Simeon of Jerusalem was a Jewish Christian leader and according to most Christian traditions the second Bishop of Jerusalem (63 or 70–107 or 117), succeeding James, brother of Jesus. Simeon is sometimes identified with Simon, brother of Jesus, and has also been identified with the Apostle Simon the Zealot.

Life
In his Church History Eusebius of Caesarea gives the list of these bishops. According to tradition the first bishop of Jerusalem was James the Just, the "brother of the Lord", who according to Eusebius said that he was appointed bishop by the apostles Peter, James (whom Eusebius identifies with James, son of Zebedee), and John.
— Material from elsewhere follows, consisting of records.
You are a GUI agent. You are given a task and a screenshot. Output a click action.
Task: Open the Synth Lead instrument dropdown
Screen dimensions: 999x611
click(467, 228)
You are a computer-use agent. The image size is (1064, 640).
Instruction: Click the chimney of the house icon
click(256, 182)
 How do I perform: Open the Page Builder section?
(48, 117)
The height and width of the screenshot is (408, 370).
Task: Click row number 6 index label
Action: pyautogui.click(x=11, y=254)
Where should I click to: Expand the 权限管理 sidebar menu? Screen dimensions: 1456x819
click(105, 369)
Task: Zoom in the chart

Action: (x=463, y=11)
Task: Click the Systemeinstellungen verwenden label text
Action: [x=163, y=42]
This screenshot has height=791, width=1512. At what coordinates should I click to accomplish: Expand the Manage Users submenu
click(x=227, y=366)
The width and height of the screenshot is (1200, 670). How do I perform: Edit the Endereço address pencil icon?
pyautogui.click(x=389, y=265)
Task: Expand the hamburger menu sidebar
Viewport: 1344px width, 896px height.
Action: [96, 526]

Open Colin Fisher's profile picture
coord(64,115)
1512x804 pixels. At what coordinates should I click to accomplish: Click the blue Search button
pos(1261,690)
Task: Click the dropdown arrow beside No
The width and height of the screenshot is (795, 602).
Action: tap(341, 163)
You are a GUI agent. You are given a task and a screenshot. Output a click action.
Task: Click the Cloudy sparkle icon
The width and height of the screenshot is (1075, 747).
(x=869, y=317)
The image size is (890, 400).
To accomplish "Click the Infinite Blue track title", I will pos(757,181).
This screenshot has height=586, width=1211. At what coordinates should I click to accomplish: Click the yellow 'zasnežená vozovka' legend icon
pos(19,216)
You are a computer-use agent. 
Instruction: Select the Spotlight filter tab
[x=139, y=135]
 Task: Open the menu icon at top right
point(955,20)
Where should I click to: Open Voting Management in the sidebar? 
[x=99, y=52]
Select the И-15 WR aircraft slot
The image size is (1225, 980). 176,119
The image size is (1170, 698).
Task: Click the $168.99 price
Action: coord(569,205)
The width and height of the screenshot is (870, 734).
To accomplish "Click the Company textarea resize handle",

According to Eusebius, Simeon of Jerusalem was selected as James' successor after the conquest of Jerusalem which took place immediately after the martyrdom of James (i.e. no earlier than 70 AD) which puts the account in agreement with that of Flavius Josephus, who puts James' first arrest and subsequent release by Procurator Lucceius Albinus in 63 AD and the modern footnotes show that his martyrdom took place some years afterwards, shortly before the destruction of Jerusalem.

According to Hegesippus, Simeon prevailed against Thebutis, whom the church fathers deemed a heresiarch, and led most of the Christians to Pella before the outbreak of the First Jewish–Roman War in 66 and the destruction of Herod's Temple in 70.

According to Eusebius, Simeon was executed about the year 107 or 117 under the reign of emperor Trajan by the proconsul  Tiberius Claudius Atticus Herodes in Jerusalem or the vicinity. However, this must be a mistake by Eusebius because the administrator (Legate) of the Roman province of Judea at the time of the crucifixion was Quintus Pompeius Falco (between 105 and 107 AD) and Tiberius Claudius Atticus Herodes was there much earlier, from 99 to 102 AD.

Identifications
Simeon is sometimes identified with Simon, the "brother of the Lord", who is mentioned in passing in the Bible (Matthew 13:55, Mark 6:3) and pointing to Hegesippus referring to him as the second bishop of Jerusalem and as a cousin of Jesus. Other exegetes consider the brothers to be actual brothers and Hegesippus' wording as subsuming both James and Simeon under a more general term.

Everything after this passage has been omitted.